Des exceptions sont aussi possibles en cas de demande explicite du salarié ou d'accord de branche négocié entre le patronat et les syndicats, sous réserve de contreparties.


Qu’est ce qui a changé dans la réglementation ?

L'ordonnance présentée par François Rebsamen "apporte des précisions", qui étaient réclamées par le patronat depuis plusieurs mois.

Ainsi, un salarié travaillant moins de 24 heures par semaine avant l’entrée en vigueur de la loi, ou ayant accepté de travailler moins de 24 heures après son entrée en vigueur, ne pourra pas exiger de passer à plus de 24 heures en cas d’absence d’emploi disponible.

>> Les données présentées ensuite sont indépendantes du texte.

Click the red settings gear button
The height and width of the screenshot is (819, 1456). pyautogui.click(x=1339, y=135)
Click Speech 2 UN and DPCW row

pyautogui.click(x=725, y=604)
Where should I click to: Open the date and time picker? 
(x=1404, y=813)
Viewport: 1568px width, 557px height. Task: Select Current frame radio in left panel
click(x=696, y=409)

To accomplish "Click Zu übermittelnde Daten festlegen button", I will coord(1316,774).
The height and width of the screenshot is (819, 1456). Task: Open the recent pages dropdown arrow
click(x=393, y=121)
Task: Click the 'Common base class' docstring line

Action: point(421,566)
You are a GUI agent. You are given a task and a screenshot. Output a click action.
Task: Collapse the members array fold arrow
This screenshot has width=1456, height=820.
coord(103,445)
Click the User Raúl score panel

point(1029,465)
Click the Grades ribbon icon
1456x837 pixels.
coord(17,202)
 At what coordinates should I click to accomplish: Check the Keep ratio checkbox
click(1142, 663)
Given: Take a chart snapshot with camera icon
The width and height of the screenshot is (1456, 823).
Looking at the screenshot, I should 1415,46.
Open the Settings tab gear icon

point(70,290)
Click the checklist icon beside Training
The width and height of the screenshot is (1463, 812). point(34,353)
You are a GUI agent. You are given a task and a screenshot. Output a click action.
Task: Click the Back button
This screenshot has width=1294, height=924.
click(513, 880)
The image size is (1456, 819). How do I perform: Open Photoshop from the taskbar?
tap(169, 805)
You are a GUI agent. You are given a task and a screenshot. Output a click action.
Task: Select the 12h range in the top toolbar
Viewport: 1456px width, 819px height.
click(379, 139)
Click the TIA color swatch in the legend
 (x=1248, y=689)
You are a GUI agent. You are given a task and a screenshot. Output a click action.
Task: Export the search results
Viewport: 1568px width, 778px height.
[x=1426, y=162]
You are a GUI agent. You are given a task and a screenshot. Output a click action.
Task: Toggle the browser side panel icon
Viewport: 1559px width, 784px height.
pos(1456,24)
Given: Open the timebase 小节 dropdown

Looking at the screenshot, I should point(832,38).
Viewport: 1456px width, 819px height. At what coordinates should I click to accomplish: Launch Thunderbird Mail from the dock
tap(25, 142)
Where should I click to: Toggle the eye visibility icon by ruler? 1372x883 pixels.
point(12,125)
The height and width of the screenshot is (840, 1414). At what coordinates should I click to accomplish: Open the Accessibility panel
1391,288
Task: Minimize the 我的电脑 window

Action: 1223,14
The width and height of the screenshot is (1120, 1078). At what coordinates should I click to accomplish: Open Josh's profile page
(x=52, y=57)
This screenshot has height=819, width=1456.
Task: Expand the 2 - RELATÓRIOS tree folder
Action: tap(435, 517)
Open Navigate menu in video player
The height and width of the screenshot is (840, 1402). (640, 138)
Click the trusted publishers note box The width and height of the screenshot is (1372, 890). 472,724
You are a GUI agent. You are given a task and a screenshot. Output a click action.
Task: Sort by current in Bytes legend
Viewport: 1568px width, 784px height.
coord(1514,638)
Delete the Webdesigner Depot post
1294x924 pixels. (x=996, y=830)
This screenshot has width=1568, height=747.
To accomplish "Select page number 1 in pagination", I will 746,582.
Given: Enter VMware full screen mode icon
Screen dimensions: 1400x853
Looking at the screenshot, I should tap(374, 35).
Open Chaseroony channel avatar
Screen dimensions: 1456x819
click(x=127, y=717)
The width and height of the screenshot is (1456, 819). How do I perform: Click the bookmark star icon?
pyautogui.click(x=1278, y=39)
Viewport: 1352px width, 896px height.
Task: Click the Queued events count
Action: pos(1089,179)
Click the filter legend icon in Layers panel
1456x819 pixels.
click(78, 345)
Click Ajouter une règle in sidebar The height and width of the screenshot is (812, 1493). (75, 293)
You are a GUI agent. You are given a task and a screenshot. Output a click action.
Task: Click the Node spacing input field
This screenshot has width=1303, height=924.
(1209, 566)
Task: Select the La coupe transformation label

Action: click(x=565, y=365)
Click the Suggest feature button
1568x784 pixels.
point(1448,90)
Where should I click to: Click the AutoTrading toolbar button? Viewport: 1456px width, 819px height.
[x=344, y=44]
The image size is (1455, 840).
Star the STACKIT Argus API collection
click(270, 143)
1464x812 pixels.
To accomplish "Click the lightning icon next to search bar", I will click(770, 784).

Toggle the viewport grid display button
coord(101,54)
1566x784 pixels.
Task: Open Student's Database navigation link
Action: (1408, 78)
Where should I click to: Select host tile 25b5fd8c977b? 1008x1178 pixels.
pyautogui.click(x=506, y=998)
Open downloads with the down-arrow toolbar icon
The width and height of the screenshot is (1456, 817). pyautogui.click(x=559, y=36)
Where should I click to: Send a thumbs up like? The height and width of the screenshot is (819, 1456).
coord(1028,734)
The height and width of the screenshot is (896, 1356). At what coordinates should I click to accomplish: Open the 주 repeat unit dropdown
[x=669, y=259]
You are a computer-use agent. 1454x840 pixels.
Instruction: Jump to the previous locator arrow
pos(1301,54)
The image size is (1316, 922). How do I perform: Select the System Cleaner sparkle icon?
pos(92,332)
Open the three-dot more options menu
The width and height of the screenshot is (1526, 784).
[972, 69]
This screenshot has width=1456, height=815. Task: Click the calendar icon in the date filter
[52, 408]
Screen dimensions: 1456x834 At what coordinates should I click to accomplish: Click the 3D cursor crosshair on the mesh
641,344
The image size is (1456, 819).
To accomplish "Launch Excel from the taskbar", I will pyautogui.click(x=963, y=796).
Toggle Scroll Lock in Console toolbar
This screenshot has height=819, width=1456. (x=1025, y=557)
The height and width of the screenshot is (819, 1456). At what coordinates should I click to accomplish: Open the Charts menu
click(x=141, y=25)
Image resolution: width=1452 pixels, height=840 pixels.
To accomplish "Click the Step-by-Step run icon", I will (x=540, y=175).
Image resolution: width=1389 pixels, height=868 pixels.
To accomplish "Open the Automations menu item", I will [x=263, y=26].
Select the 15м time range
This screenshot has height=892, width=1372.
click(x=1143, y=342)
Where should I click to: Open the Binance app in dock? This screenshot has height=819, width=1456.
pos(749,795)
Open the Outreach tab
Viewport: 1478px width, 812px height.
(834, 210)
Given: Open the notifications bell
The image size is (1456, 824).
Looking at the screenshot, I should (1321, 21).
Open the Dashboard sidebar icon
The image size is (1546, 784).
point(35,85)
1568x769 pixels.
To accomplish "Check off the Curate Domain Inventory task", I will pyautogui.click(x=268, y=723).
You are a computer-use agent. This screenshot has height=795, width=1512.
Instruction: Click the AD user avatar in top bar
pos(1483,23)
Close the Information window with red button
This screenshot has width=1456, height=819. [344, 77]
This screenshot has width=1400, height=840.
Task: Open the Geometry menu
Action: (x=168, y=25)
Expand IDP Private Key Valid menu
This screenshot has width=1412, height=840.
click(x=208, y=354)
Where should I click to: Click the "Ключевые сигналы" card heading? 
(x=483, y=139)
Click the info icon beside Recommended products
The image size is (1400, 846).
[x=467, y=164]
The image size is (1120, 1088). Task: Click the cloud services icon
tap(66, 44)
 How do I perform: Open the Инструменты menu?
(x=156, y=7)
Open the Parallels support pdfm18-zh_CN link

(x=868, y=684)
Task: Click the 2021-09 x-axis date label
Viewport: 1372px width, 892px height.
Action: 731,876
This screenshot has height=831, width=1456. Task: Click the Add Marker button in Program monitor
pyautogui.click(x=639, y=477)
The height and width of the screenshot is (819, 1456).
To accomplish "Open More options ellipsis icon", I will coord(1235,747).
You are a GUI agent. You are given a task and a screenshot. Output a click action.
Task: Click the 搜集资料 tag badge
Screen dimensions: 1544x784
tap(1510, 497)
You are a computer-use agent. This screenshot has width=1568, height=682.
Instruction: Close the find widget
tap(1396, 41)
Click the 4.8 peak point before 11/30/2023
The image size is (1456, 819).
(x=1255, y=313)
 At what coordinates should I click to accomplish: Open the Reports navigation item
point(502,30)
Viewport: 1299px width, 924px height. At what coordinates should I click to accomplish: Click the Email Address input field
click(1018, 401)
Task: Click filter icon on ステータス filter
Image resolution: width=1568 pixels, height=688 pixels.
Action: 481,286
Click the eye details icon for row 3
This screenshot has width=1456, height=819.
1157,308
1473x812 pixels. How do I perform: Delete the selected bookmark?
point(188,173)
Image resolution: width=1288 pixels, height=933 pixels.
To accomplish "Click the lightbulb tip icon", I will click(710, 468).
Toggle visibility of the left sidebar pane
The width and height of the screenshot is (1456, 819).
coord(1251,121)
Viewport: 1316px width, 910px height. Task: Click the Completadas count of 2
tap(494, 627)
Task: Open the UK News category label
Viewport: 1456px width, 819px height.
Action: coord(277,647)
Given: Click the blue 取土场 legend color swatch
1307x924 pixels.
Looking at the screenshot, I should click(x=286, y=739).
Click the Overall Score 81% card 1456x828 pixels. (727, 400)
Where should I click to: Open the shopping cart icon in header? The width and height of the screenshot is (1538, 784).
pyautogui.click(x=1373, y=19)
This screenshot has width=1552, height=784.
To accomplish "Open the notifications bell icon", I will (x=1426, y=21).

L'ordonnance précise aussi que "la durée de 24 heures ne s'applique pas aux contrats de moins d'une semaine et aux contrats de remplacement".


Que dit la CGPME ?

"Ce texte vient ainsi sécuriser juridiquement les employeurs et atténuer considérablement la portée négative de la loi. Le bon sens a prévalu. Des centaines de milliers d’emplois étaient en jeu et il y a donc tout lieu de s’en réjouir", se réjouit la CGPME Côte d’Or.
De nombreux chefs d’entreprise étaient descendus dans la rue le 1er décembre 2014, à Paris, lors de l’appel de la Confédération, et le 5 décembre à Quetigny, pour manifester leur exaspération,

Le dispositif ainsi complété "sécurise" les employeurs, "tout en préservant le droit nouveau que constitue pour les salariés l'instauration d'une durée minimale de travail en matière de temps partiel", indique de son côté le gouvernement.